Russna Kaur: Pierced into the air, the temper and secrets crept in with a cry!
Audain Art Museum, Whistler, BC - To Jan 27, 2025
Born in Brampton, Ontario, in 1991, Russna Kaur took a path to visual art practice that included post secondary stops in biology, clothing design, and surface and textile design centred on architectural space. In a recent Vancouver Art Gallery interview, Kaur spoke of working with her mother, who ran an Indian fashion business from home, where she was exposed to “different textiles, and combing textiles to create movement and texture.” Eventually Kaur formalized her studies at the University of Waterloo (BA, 2013) and Emily Carr University of Art + Design (MFA, 2019).

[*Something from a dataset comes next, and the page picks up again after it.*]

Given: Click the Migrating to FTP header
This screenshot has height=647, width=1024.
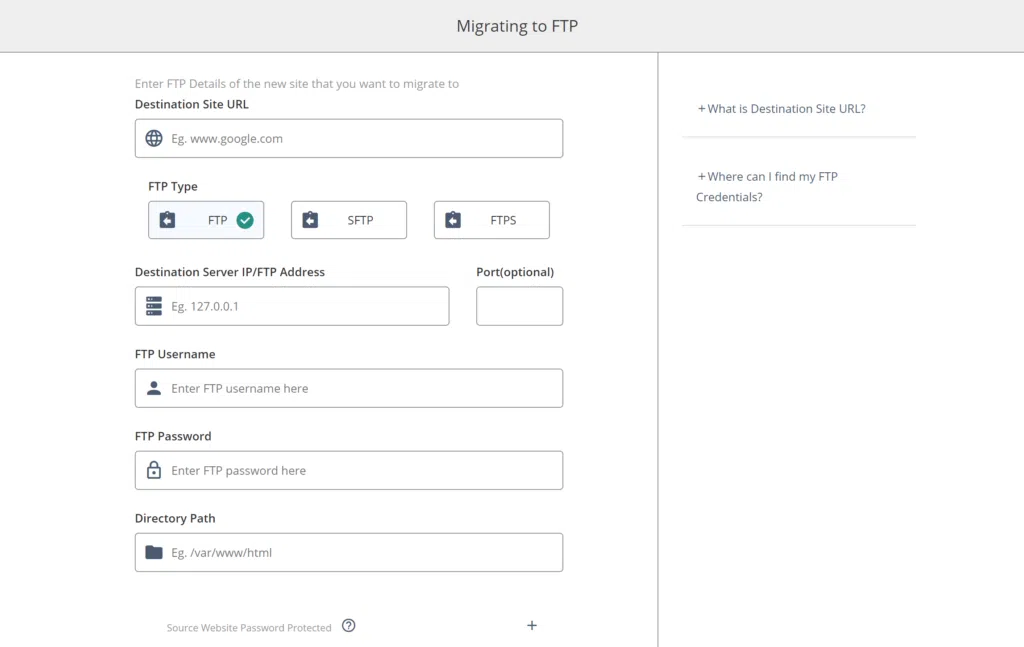Looking at the screenshot, I should click(516, 26).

“My practice is primarily in painting, though I use a wide range of materials in my work. Typically, my larger-scale works come together like a puzzle, so I paint on a variety of smaller surfaces that piece together to create these larger-scale compositions.… I also work mainly in abstraction, and that’s something that’s really important to me as a person and as an artist. For me, abstraction quite literally translates to thinking for yourself, and that’s not always something that I felt like I had the opportunity to do.”
Kaur’s current exhibition presents work that challenges the ostensible neutrality of the gallery wall, questioning the line between the autonomous art object and its institutional support. That she does so with bright colours that extend beyond the canvas makes this questioning less an interrogation than something joyous, a liberation. “Oftentimes I think I feel through line, or I experience life through line,” says Kaur near the end of her interview. Whether that’s the path you take, the line you make, or the one you break, Russna Kaur is on it.